ACTIVITY:
Take the line containing "Given: Click the Tips" and every line after it to the end of the records, and copy them exactly, excluding pictures.

THE DATA:
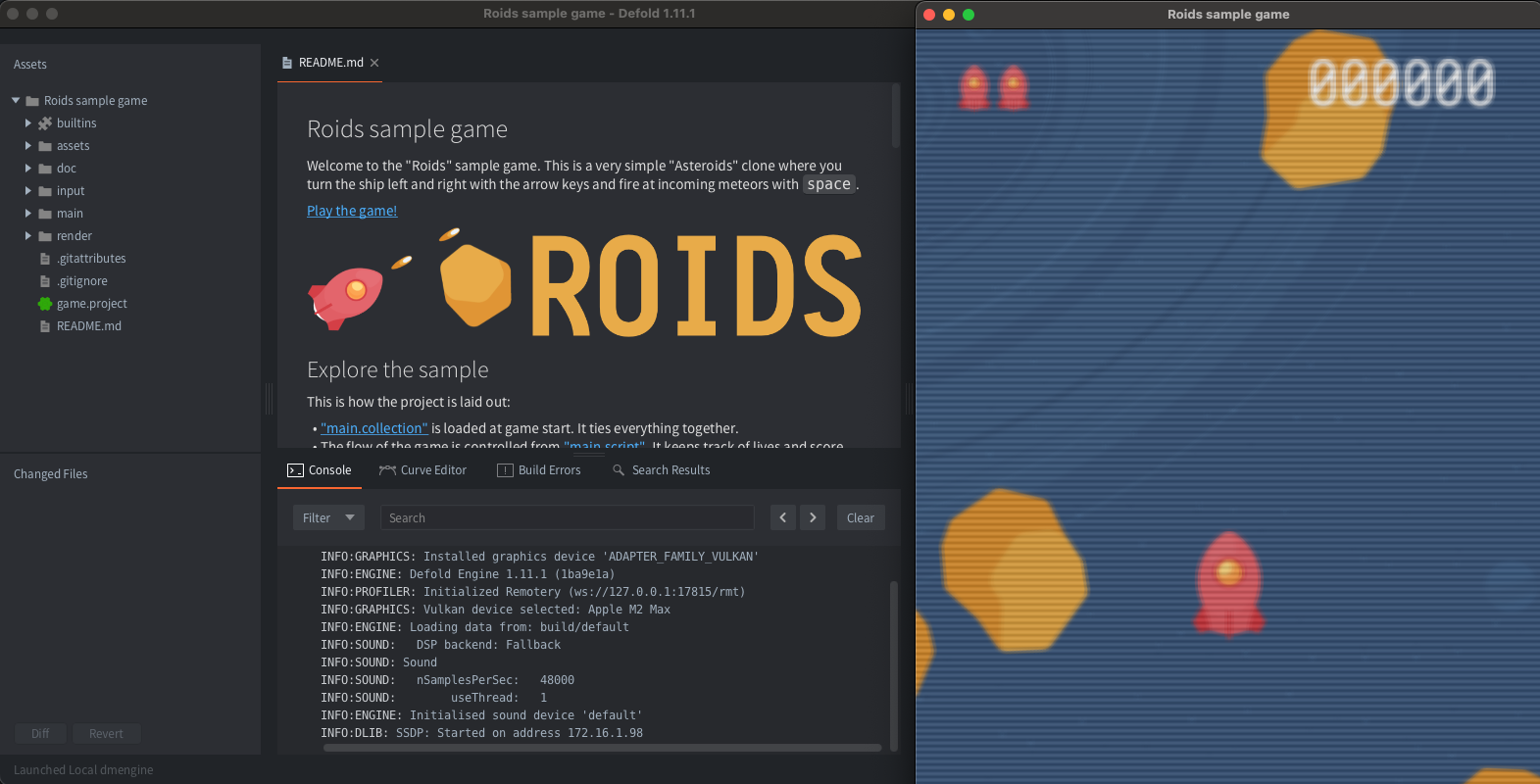Collapse the Roids sample game root folder
Image resolution: width=1540 pixels, height=784 pixels.
(x=16, y=101)
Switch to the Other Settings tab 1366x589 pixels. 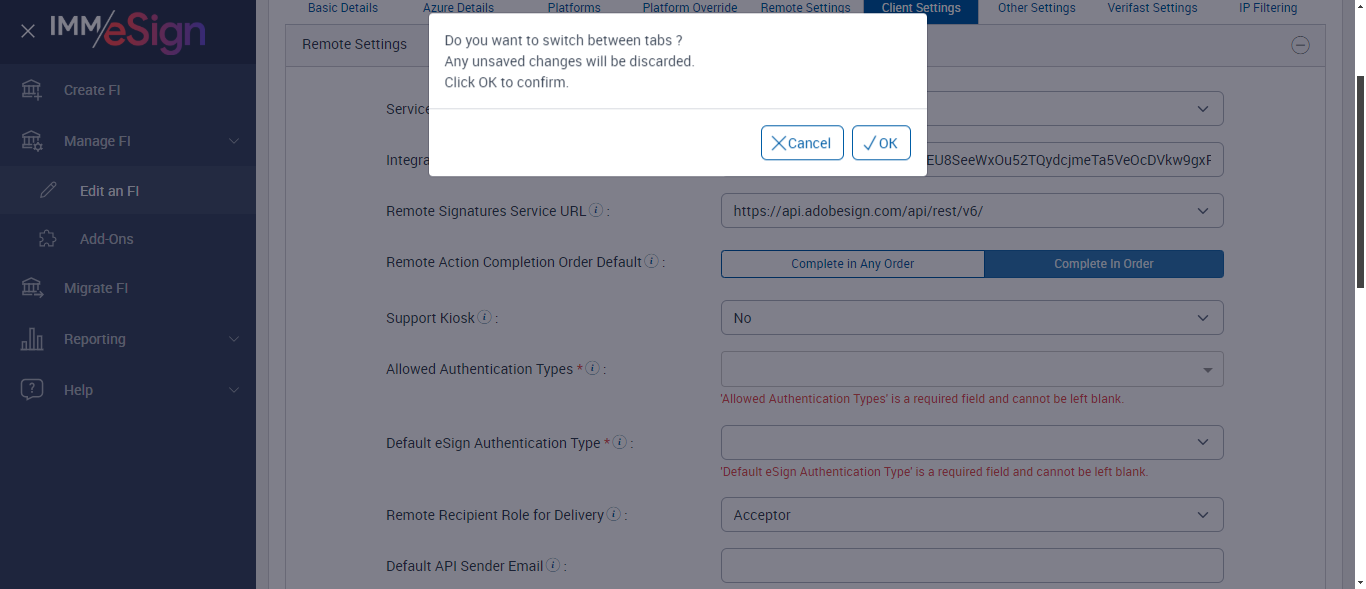pos(1036,8)
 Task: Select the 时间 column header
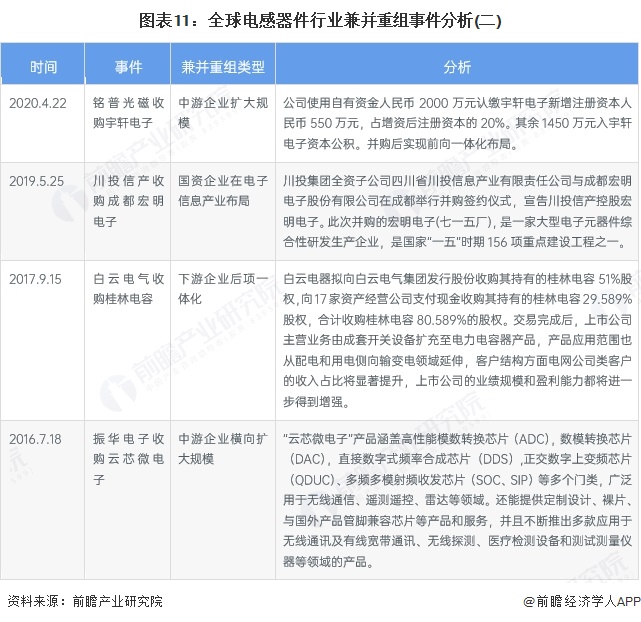click(x=44, y=66)
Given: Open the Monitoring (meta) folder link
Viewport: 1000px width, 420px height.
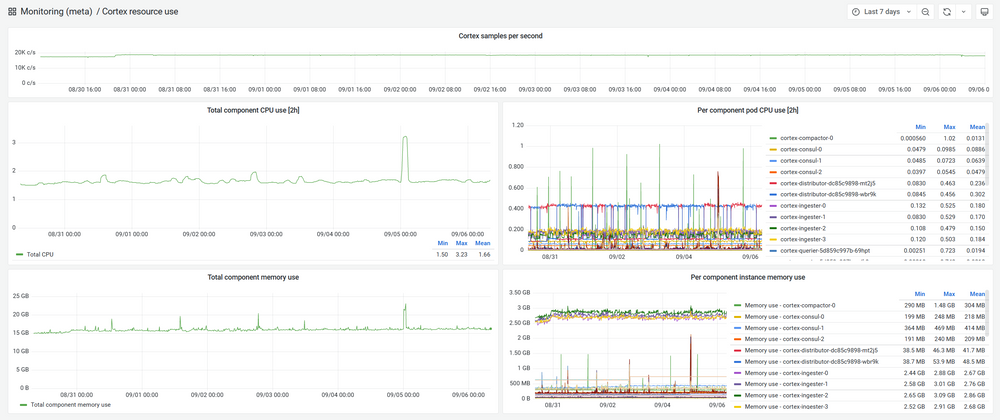Looking at the screenshot, I should click(56, 12).
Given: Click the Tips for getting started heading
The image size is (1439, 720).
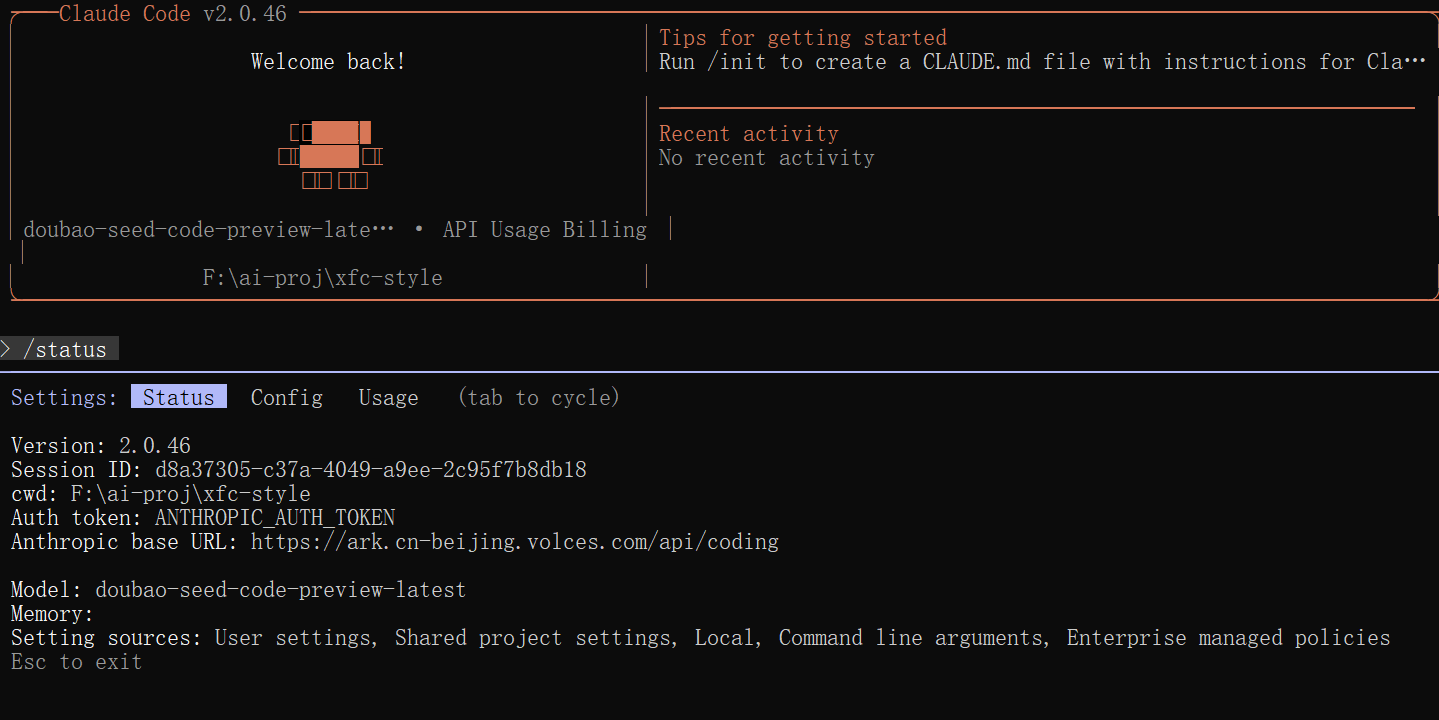Looking at the screenshot, I should point(802,37).
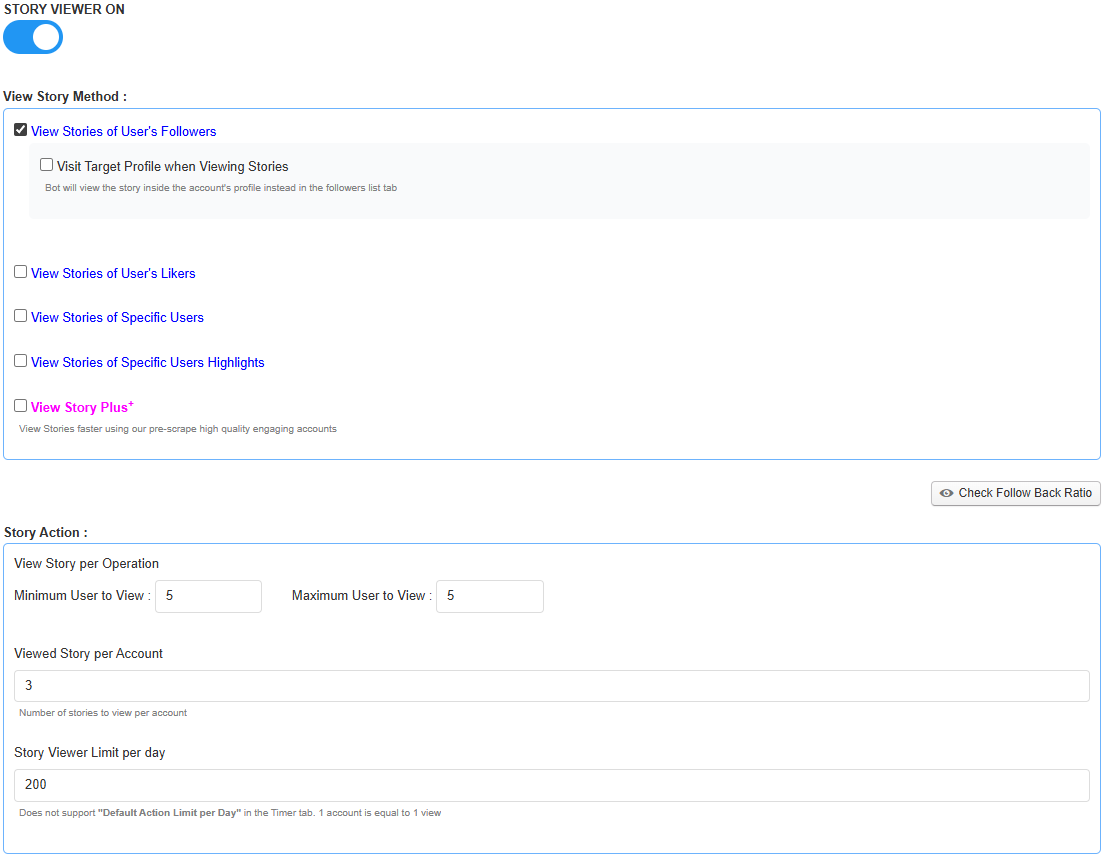The image size is (1106, 866).
Task: Click the Visit Target Profile when Viewing Stories label
Action: point(172,167)
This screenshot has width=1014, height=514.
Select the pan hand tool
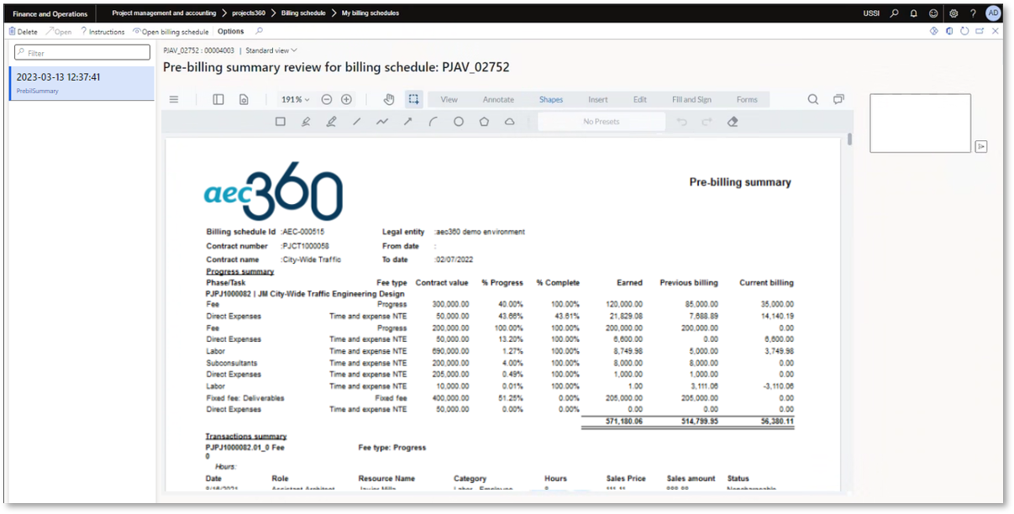[389, 100]
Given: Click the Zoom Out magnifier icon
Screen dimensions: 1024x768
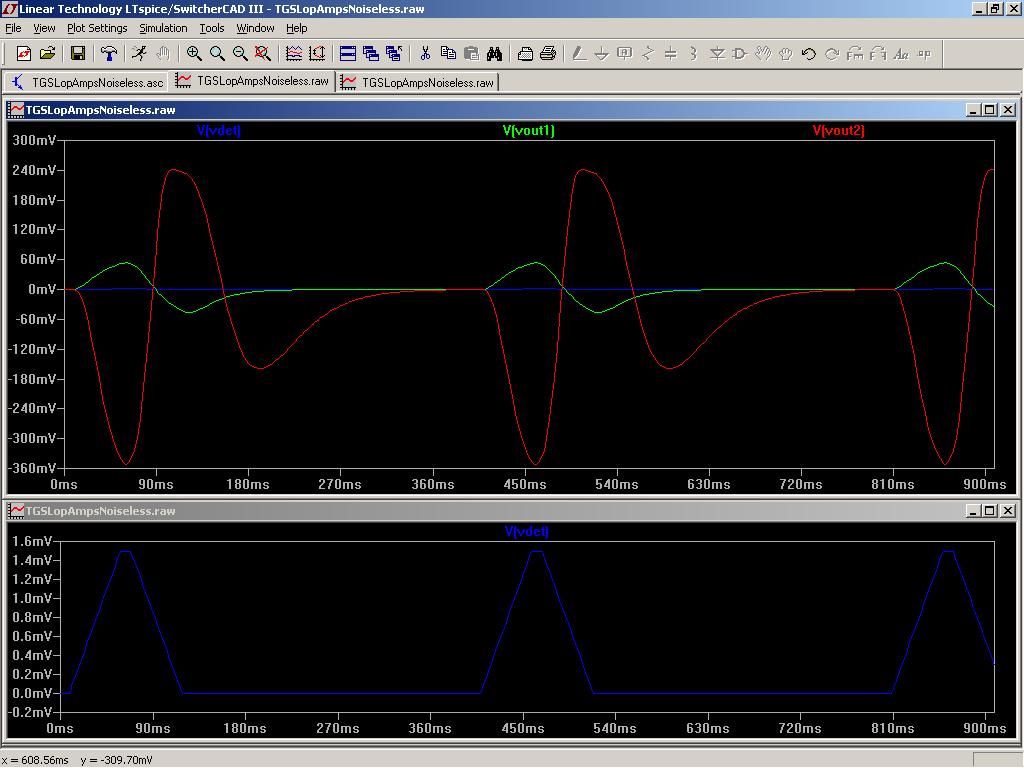Looking at the screenshot, I should pos(240,54).
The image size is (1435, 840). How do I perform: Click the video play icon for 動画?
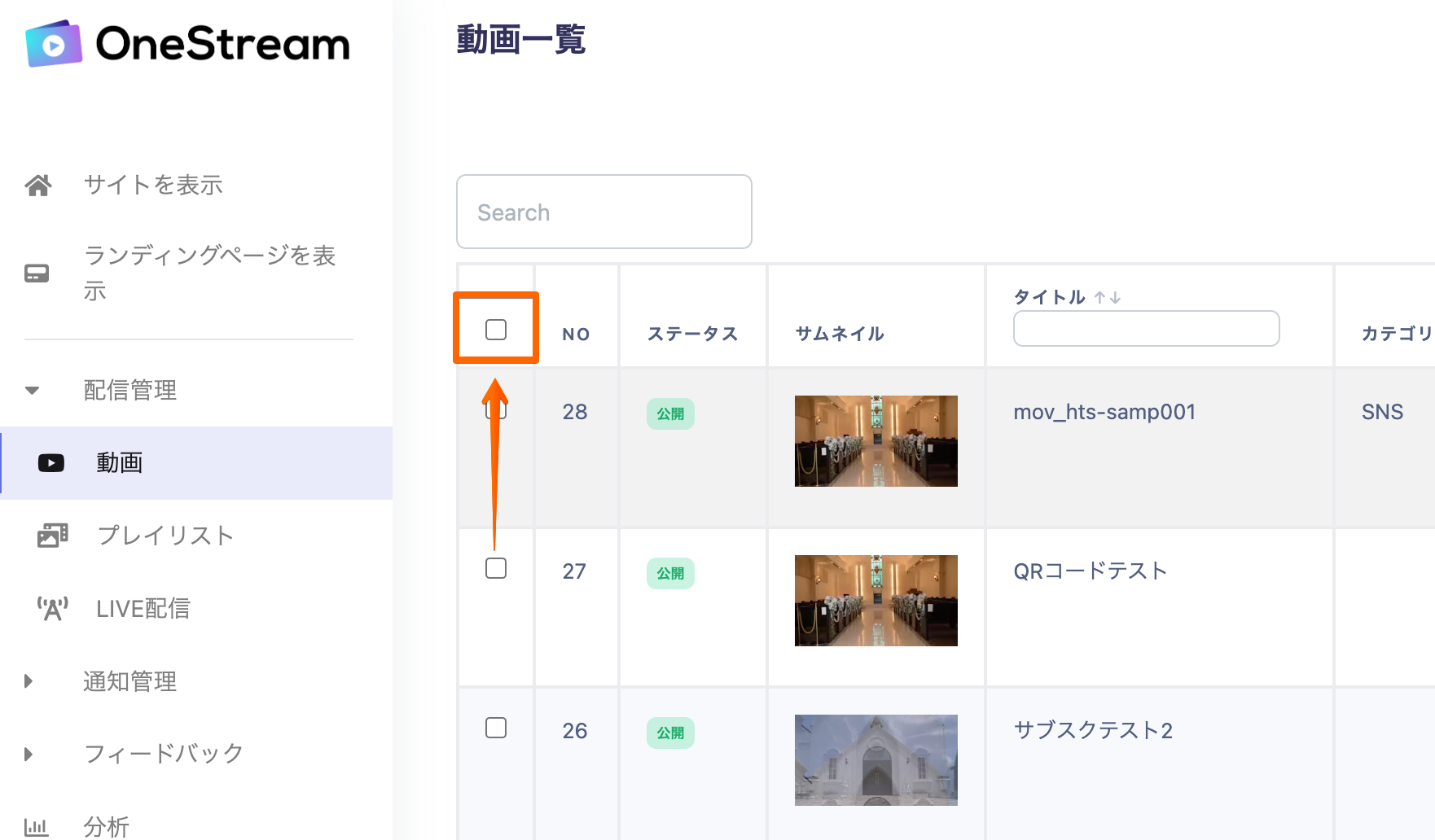51,463
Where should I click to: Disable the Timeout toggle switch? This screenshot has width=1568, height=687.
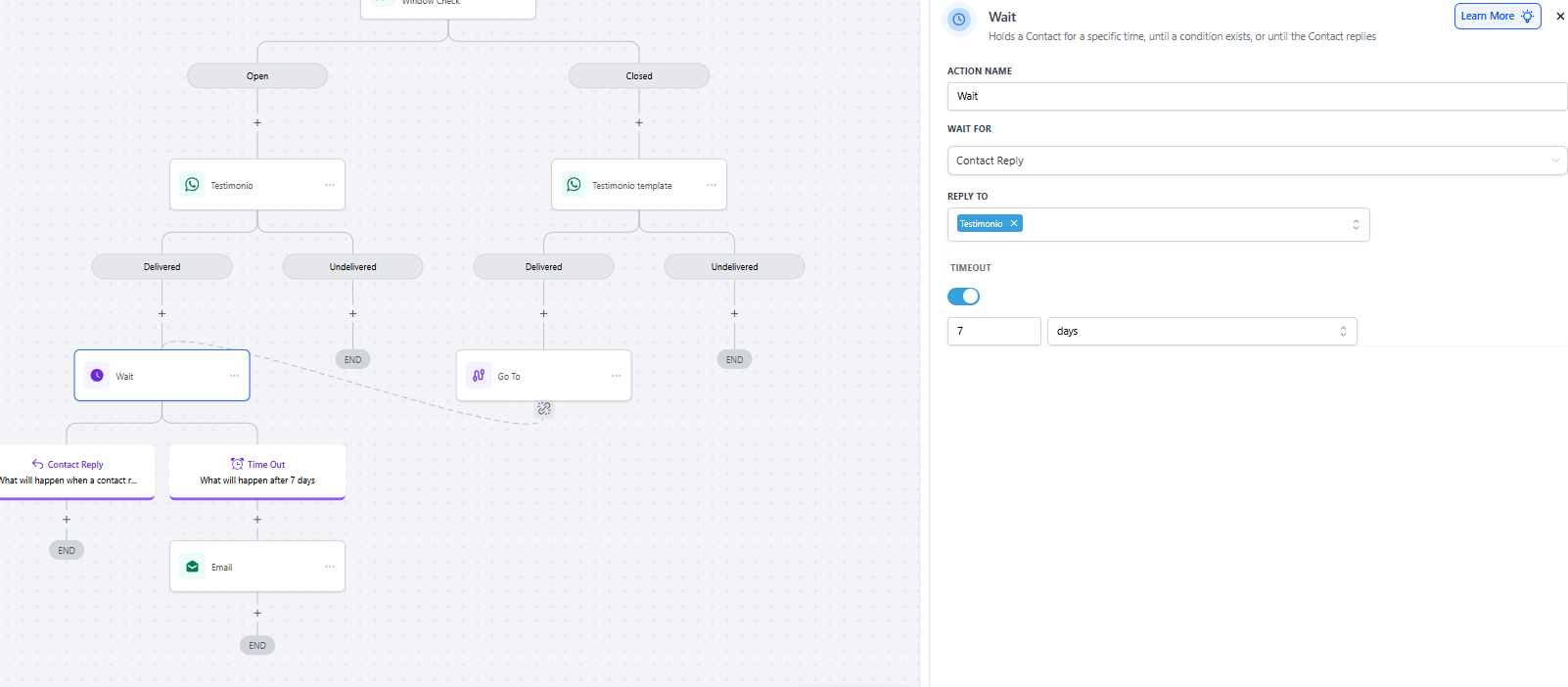click(963, 297)
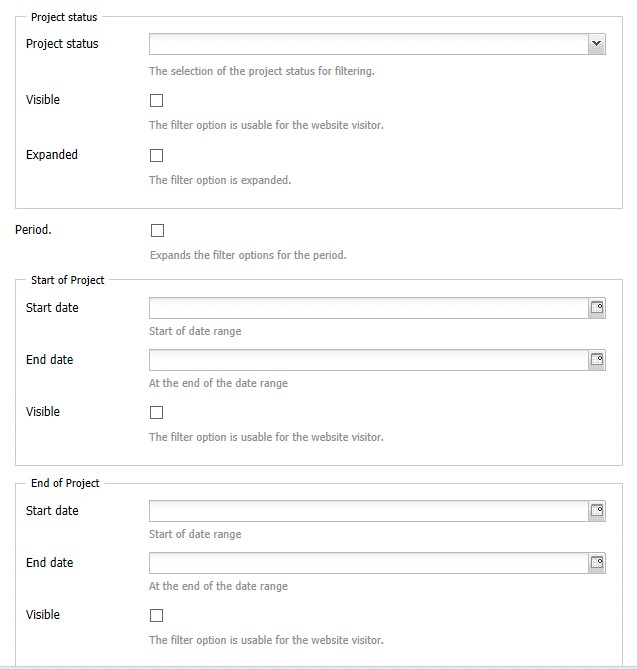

SOLVED EXERCISE:
Given: Click the Tips for getting started heading
The image size is (1439, 720).
Looking at the screenshot, I should point(802,37).
The image size is (1106, 866).
Task: Click the Visit Target Profile when Viewing Stories label
Action: point(172,167)
This screenshot has width=1014, height=514.
Select the pan hand tool
[389, 100]
Given: Click the Zoom Out magnifier icon
Screen dimensions: 1024x768
Looking at the screenshot, I should pos(240,54).
The image size is (1435, 840). How do I perform: Click the video play icon for 動画?
51,463
Where should I click to: Disable the Timeout toggle switch? This screenshot has width=1568, height=687.
click(963, 297)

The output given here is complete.